01

「綱重」
 声と共に、小さな人影が現れた。顔半分が隠れるほど深くフードを被ったその小さな体は、赤ん坊と呼ぶに相応しい。しかし可愛らしい外見と声にはそぐわない、落ち着いた調子で、赤ん坊は続けた。
「スクアーロがリングを手に入れたそうだよ」
「……そうらしいな」
 綱重は、手元の書類からちらとも視線を外さずに頷いた。
「耳が早いね」
「さっきザンザスから聞いた」
 綱重の言葉に数秒の沈黙を返したあとで、赤ん坊は、わからないな、と呟くように言った。
 言葉の意図を図りかねた綱重が顔をあげると、すかさず言葉が付け加えられる。
「君とボスの関係だよ」
 机の上に書類が置かれる。
「どういう意味だ、マーモン」
「なぜボスは君を殺さないんだろうって思ってね」
「…………それ、本人を前にして言うことか?」
 少し脱力した様子で言ったあと、綱重は自嘲の笑みを浮かべた。
「殺す価値もないと思ってるんだろう」
「けれど君はこの数年間、ヴァリアーのボスとして僕らをまとめてきたじゃないか。

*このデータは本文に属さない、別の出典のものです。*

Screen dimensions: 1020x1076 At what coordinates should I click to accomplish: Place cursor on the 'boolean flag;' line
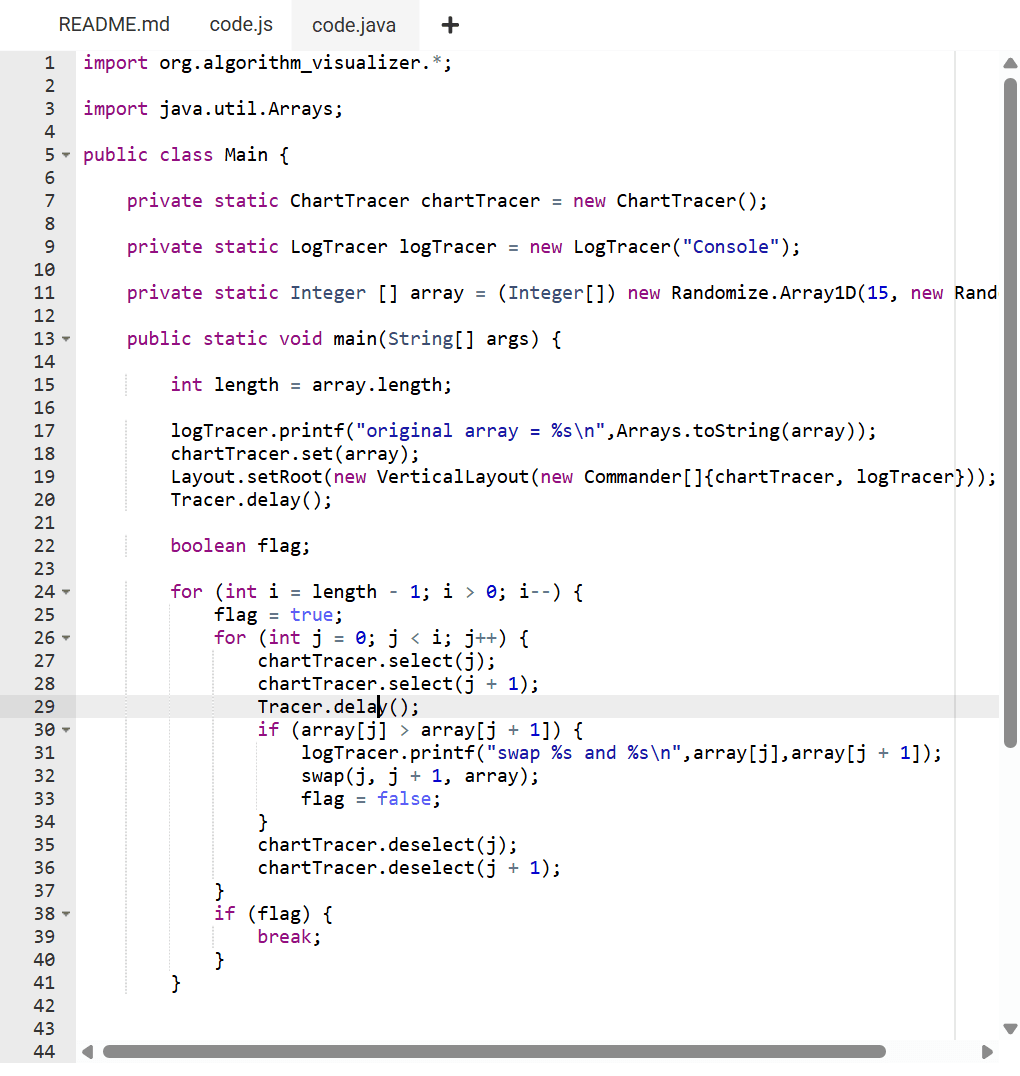point(240,546)
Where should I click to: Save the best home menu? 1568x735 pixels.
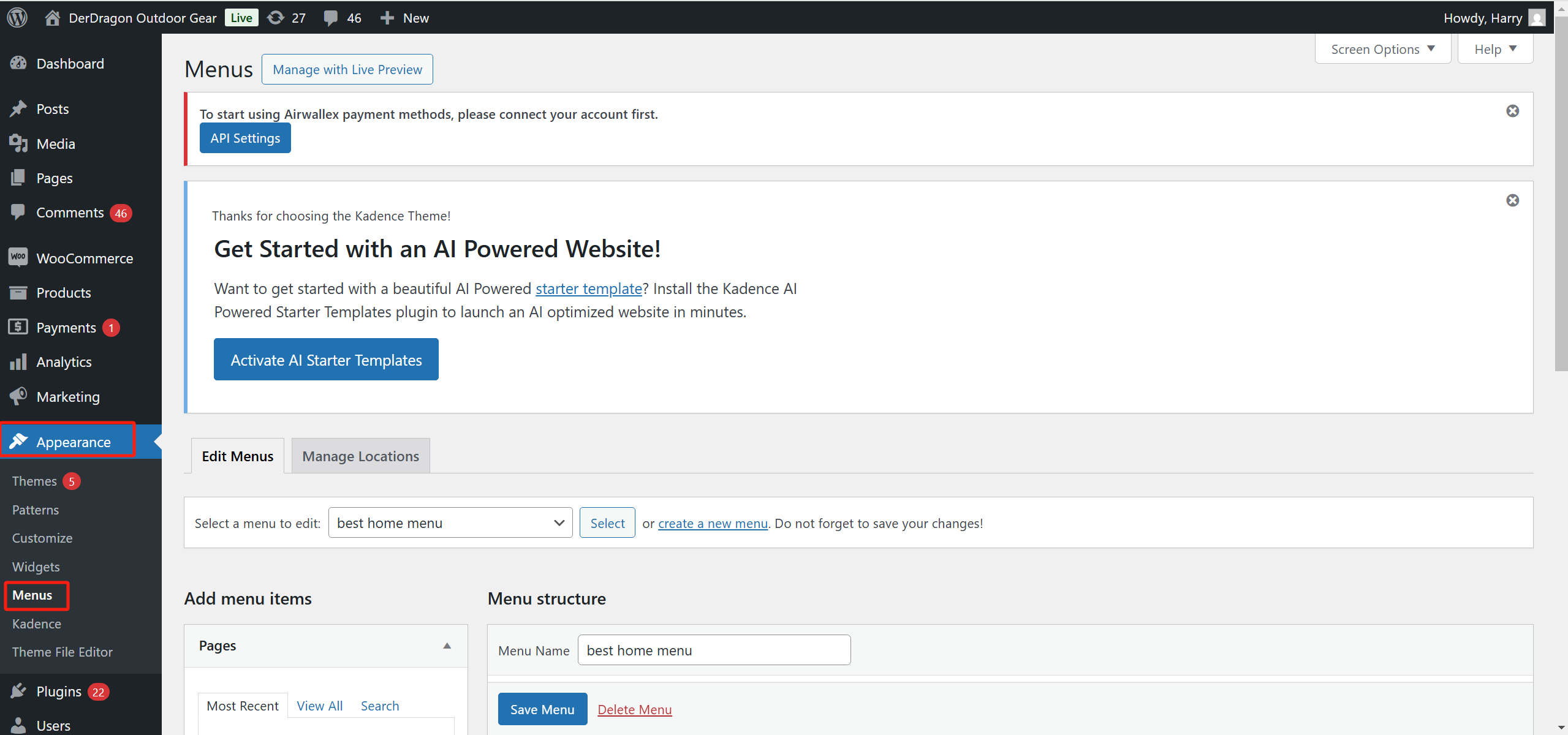[542, 709]
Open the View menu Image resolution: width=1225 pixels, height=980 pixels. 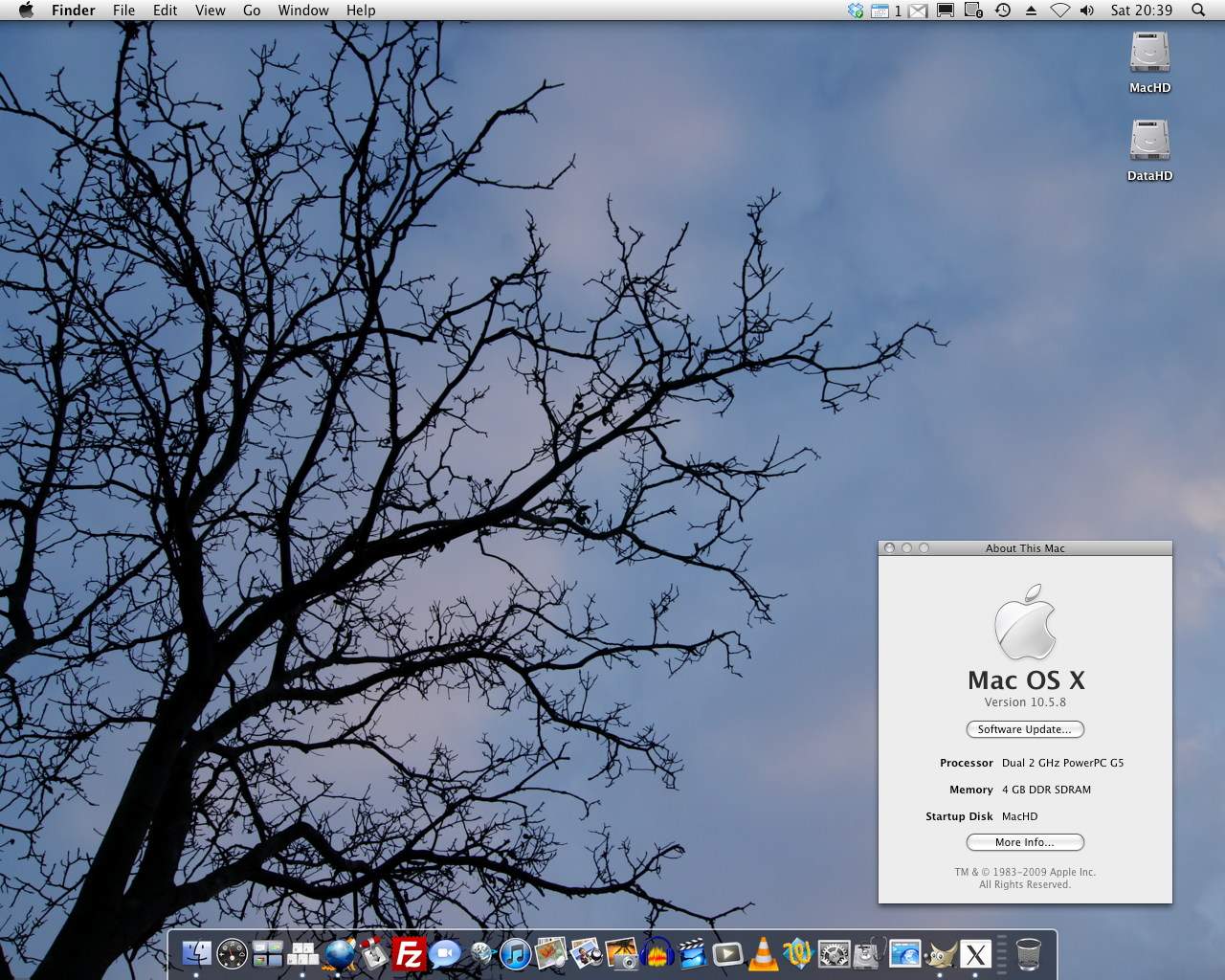(x=210, y=11)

しかも、10代目は君しかいないと言われるほどにその働きは評価されていた」
「結局、候補からも外されたがな」
「……だが一時期、君を10代目にする動きがあったことは事実だ」
「別に、奴らは僕の力を認めていた訳じゃない」
 自分を担ぎ上げようとしていた連中に、思惑があることはわかっていた。力のない子供をトップに座らせ、上手く抱き込んで、甘い汁をすすろうという昔からよくある手法だ。

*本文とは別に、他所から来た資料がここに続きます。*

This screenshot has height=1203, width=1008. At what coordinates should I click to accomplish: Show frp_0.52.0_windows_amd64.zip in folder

 まさか候補から外されるほど力がないとは思わなかったのだろうな、と益々深くなる綱重の笑みを、マーモンは静かに見つめた。
「本来、ボスは抜かりないよ。それなのに、君を信頼しているわけでもなさそうなのに、何故、生かしているんだろう?」
「だから本人に聞くなって、そんなこと。殺されればいいって言いたいのか?」
 そう言ってクスクスと笑う、一ヶ月前までは自身の上司だった男にマーモンは更に問いかける。

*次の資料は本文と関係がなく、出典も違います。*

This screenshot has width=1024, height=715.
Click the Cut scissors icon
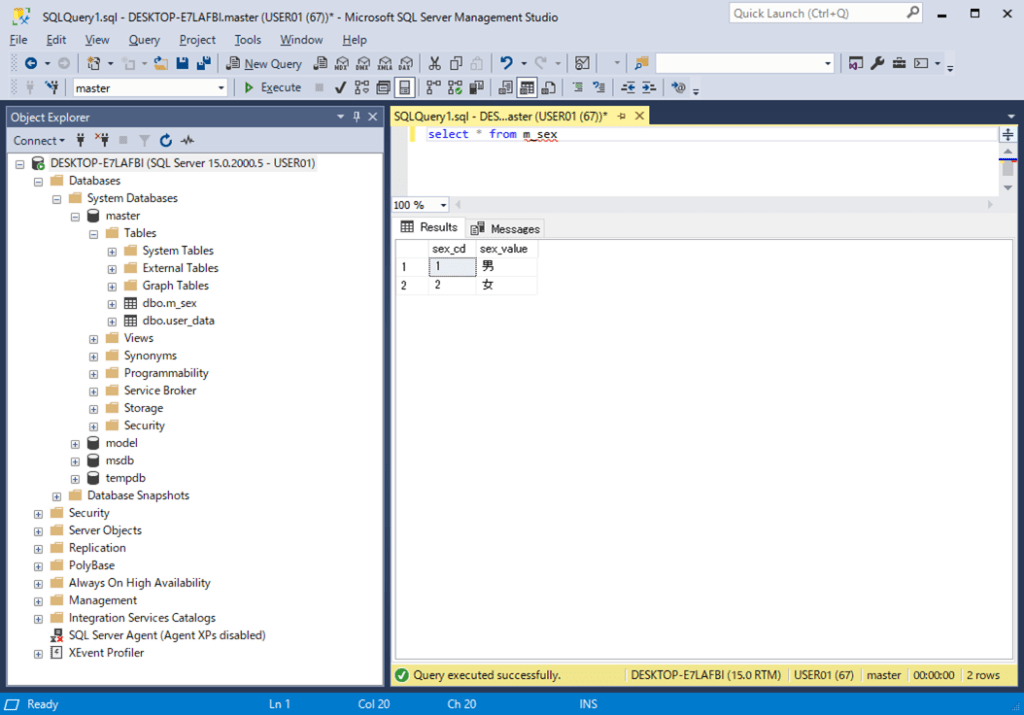pyautogui.click(x=434, y=63)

「後継者に弟が選ばれた上、有力候補が復帰したというのに、なぜそう笑っていられるんだい。せっかく上り詰めた地位も奪われたというのに」
「候補から外されたとき、色々と諦めたからな。もう誰が10代目になろうとどうでもいいし、自分の出世にも興味ない」
「嘘だね。君の目は、諦めた人間の目じゃないよ」
 ぴしゃりと言い放たれた言葉に、綱重の顔から笑みが消える。
 すっと細められた琥珀色の瞳が、目の前の赤ん坊を探るように見つめた。
「……知ってどうする? 口止め料をせびる気か」
「そんなのいらないよ。誰かにベラベラ喋る気もないし、邪魔をする気もない。ただ知りたいだけさ、君が何を企んでいるのかを」
「ただ知りたいだけ、だって?」
 思いもよらない言葉を聞き、吹き出す。これ以上、この貪欲なアルコバレーノに似合わない言葉はあるだろうか?
「僕にだって好奇心くらいあるよ」
「へえ?」
「それに君のことはなかなか気に入っているからね。場合に寄っては、手を貸してもいい――特別料金でね」
 最後の言葉を聞いて、結局それか、と綱重は笑みを浮かべる。

「……裏切りは無しだぞ、マーモン」
「もちろん」
 綱重はしかし、すぐに話そうとはしなかった。きつく引き締められた唇は開く気配がなく、綱重自身がそれに戸惑いの表情を浮かべる。マーモンは焦れた様子も見せずに、無意識下で葛藤しているらしい綱重が落ち着くのを待った。
 唇を指がなぞりあげた。そうすることでやっと薄く開いた唇から、弱々しく吐息を漏らす。何度かそれを繰り返してから、綱重は、ようやく言葉を発した。
「まず……期待に添えなくて悪いが、僕は何も企んじゃいない。そしてお前の言う通り、目標を諦めた訳でもない。ただ、ただ僕は、」

 ――最初から、ボンゴレのボスになる気なんてなかったんだ。

 動揺など滅多に見せない赤ん坊が息を飲むのが聞こえて、綱重は満足そうに微笑んだ。